Not sure how my voice is going to perform, so I just wave the knife around in what I hope is a recognizable, no-problem manner.

“Well, as far as knife-wielding shower slashers go, I don't think you'll be giving me any nightmares.”

“Ha,” I say, and that one syllable sounds reliably me enough to go for speech. “I'm making you a little something. . . .”

“Oh,” she says, “that is so kind. I think, though, that I'm not going to be able to eat anything before I sleep. I just can't . . .”

“Oh, that's fine,” I say. “I'll just keep it in the fridge for you.”

She shakes her head at me, smiling warmly. “If this is your freakery, boy, you do some pretty fine freakery.”

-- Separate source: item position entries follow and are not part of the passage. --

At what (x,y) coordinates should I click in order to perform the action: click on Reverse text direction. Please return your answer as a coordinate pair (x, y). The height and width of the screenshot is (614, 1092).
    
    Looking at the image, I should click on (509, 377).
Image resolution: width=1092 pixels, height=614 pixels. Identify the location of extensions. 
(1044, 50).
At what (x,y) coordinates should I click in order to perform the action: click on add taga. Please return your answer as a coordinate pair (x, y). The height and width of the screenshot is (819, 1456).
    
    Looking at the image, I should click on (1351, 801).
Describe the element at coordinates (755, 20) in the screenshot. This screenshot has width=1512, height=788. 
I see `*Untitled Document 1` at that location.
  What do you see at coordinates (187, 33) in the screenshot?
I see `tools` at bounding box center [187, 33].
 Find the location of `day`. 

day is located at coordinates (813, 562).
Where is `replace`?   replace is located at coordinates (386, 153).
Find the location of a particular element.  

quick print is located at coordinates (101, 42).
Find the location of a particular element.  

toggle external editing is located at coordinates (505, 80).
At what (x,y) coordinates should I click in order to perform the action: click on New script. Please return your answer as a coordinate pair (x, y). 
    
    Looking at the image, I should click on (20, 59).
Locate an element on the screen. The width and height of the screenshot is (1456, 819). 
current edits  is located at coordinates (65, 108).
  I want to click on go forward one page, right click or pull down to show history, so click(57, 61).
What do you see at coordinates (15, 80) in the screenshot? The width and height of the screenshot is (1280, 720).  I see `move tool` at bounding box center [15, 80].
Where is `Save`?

“Watch it now,” I say, menacing her with the knife in an unmenacing way.

I lead her to my sofa-bedroom. “That shower was the best, best thing that ever happened to me, Kiki. Thank you. I think I might want to take another one when I wake up.”

I see on the way past that her Molly mound is still on the bathroom floor.

“I can throw your things in the wash if you like,” I say.

She sits down on my bed, then lies down, all fluid motion and purr.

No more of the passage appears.